*** TASK INPUTS ***

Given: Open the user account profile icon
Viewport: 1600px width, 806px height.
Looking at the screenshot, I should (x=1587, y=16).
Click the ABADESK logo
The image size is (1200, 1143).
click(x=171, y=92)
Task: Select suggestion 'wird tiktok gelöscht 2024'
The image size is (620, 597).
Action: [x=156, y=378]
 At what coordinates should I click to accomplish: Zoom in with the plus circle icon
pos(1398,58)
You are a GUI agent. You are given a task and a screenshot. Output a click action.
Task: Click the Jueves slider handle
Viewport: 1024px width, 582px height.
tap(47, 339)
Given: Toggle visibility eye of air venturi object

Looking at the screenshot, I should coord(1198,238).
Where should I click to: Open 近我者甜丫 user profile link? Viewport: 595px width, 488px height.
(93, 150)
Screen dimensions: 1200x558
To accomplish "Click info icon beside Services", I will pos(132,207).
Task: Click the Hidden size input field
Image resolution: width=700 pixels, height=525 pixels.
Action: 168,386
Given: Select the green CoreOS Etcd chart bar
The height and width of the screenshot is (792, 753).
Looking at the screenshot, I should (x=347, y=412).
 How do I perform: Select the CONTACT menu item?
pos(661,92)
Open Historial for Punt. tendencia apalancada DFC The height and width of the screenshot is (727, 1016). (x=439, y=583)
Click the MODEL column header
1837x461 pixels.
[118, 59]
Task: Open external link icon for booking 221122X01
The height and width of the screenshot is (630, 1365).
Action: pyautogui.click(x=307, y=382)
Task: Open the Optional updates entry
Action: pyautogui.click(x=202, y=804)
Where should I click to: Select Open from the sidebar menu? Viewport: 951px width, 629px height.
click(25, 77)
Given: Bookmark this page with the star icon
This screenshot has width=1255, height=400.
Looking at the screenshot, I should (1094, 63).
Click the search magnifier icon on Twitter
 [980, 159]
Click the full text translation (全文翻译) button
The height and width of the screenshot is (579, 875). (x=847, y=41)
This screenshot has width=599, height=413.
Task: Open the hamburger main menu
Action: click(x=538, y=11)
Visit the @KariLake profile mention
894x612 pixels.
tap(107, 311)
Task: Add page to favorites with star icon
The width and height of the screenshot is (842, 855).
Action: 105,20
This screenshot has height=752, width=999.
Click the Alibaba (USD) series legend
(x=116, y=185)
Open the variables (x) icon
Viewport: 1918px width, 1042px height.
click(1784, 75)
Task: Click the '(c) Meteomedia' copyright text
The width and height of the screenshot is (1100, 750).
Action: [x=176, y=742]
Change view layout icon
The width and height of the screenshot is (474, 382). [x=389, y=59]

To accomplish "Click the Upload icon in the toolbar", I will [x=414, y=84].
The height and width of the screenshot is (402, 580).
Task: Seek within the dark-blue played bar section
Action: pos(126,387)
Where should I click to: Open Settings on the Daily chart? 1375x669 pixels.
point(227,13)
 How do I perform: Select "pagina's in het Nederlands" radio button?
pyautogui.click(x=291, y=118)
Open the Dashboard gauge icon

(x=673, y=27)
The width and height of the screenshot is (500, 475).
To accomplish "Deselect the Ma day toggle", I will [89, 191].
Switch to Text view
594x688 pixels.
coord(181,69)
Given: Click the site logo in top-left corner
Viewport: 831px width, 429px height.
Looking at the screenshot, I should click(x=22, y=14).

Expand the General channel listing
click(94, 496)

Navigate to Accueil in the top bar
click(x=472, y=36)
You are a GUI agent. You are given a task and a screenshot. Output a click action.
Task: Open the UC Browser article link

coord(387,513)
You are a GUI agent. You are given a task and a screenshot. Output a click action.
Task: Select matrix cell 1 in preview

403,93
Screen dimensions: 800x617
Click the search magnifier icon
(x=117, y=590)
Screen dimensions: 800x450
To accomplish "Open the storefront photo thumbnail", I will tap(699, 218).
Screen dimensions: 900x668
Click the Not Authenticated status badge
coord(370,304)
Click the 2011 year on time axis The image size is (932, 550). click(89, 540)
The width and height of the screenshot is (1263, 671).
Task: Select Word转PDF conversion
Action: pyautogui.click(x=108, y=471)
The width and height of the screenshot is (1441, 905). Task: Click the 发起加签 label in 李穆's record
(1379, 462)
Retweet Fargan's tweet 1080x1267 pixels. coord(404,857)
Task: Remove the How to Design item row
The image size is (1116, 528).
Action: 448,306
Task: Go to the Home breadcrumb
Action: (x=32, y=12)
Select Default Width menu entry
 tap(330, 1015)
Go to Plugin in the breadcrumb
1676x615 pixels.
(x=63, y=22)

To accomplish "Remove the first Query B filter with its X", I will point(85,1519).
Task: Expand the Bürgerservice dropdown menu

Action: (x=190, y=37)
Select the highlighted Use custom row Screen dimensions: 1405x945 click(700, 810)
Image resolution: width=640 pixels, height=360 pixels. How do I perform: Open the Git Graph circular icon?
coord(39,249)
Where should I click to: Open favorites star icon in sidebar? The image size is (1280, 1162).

*** End of TASK INPUTS ***

PROBLEM DESCRIPTION - Only the lines containing the string "star" are needed; pull them out of the records.

OUTPUT OF THE TASK -
Given: Bookmark this page with the star icon
Task: Add page to favorites with star icon
Where should I click to: Open favorites star icon in sidebar? The image size is (1280, 1162).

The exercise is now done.